Written task:
Find every line in the entries below that contains the word "coordinates", and copy each one out in full.

--- START Material for this exercise ---

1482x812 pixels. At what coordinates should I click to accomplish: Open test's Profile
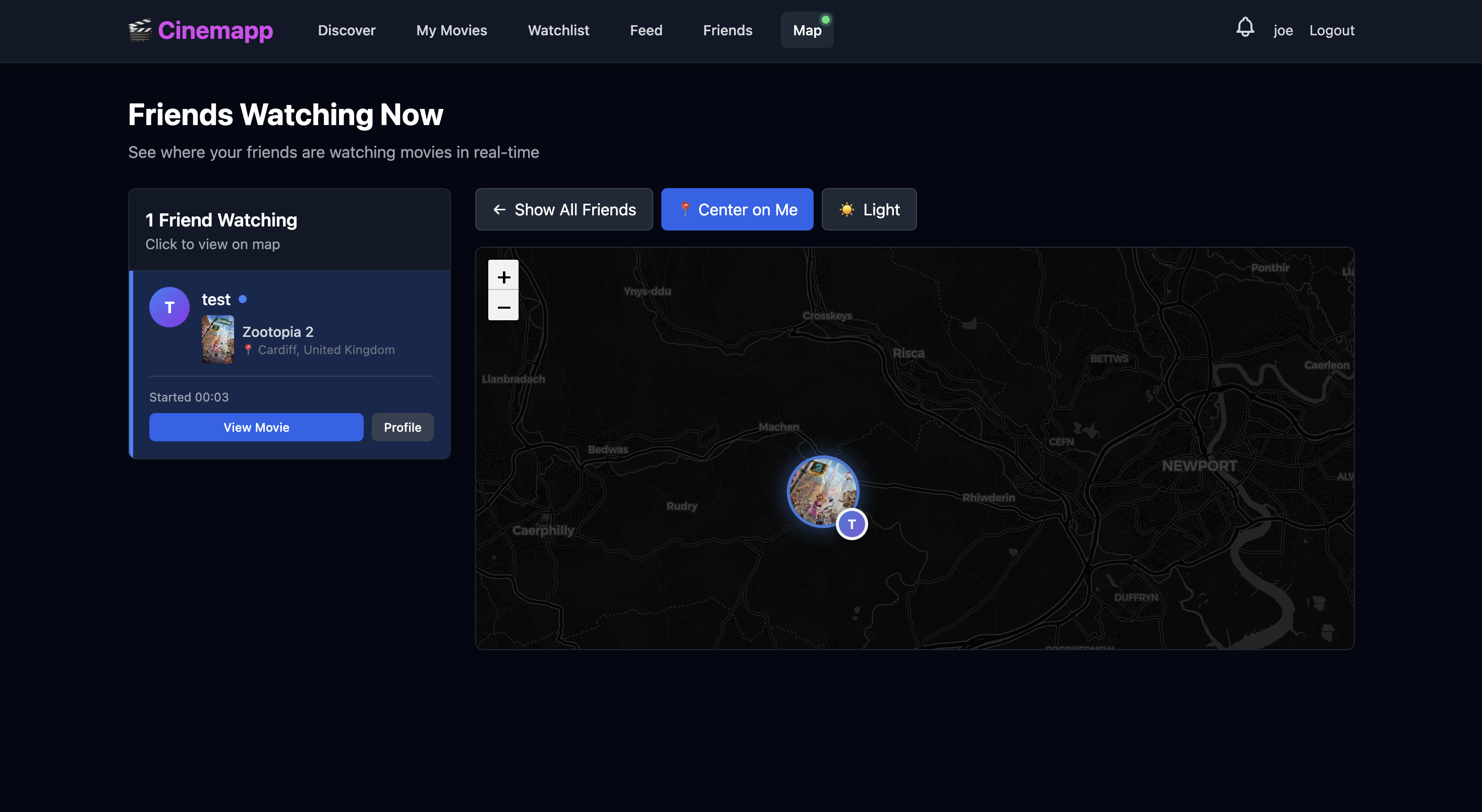click(x=402, y=427)
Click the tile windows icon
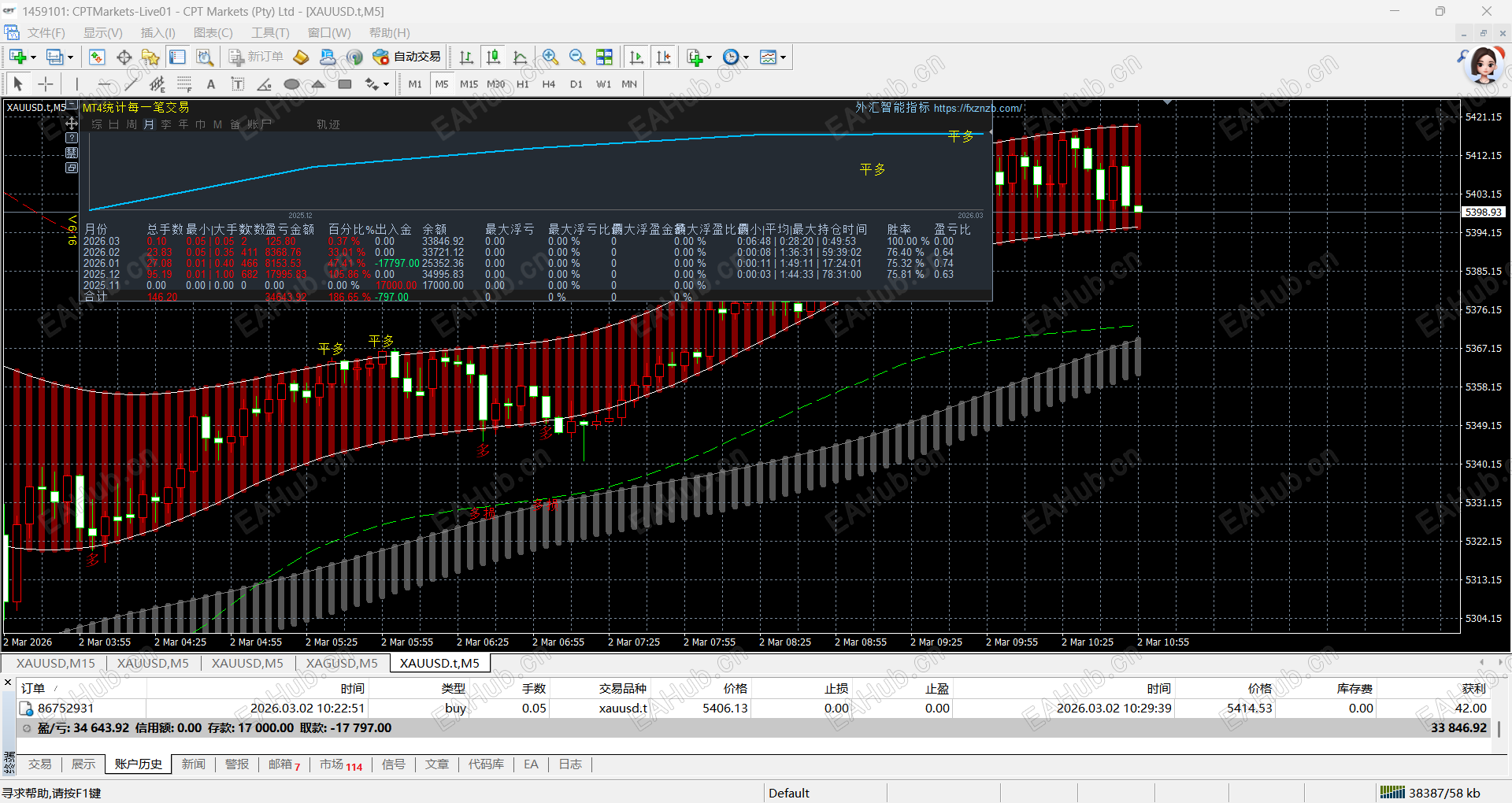Viewport: 1512px width, 803px height. pos(604,57)
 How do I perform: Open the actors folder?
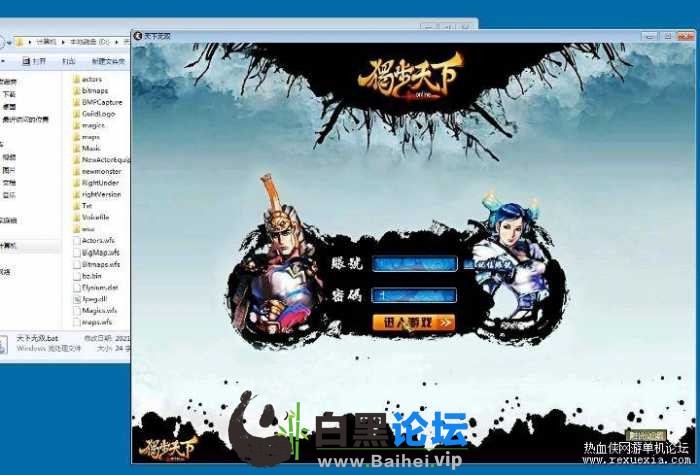tap(92, 79)
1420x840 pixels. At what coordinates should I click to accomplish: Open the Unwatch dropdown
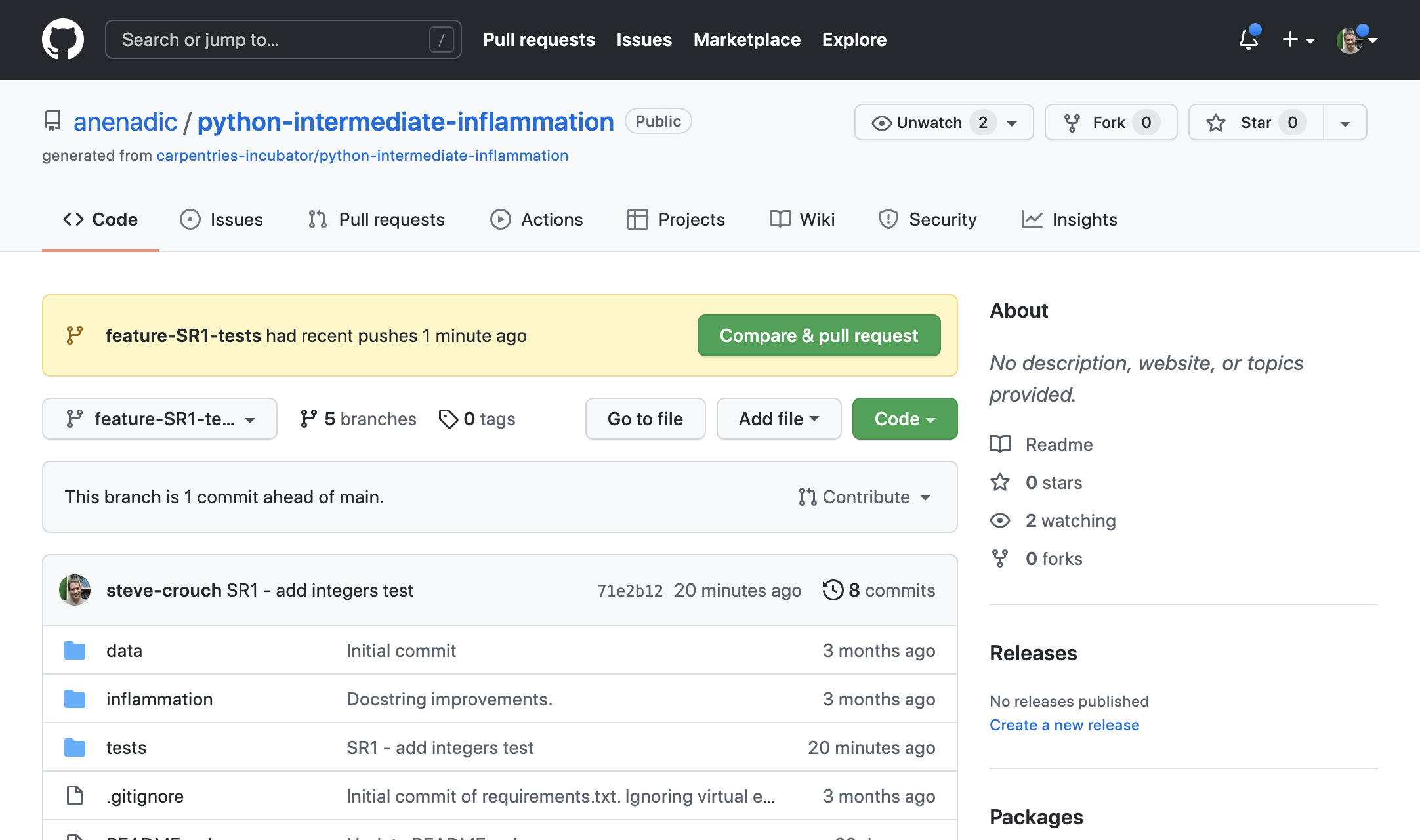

--- END Material for this exercise ---

Exercise response:
1482x812 pixels. At what coordinates should I click to accomplish: Open test's Profile
1420x840 pixels. At what coordinates should I click to accomplish: Open the Unwatch dropdown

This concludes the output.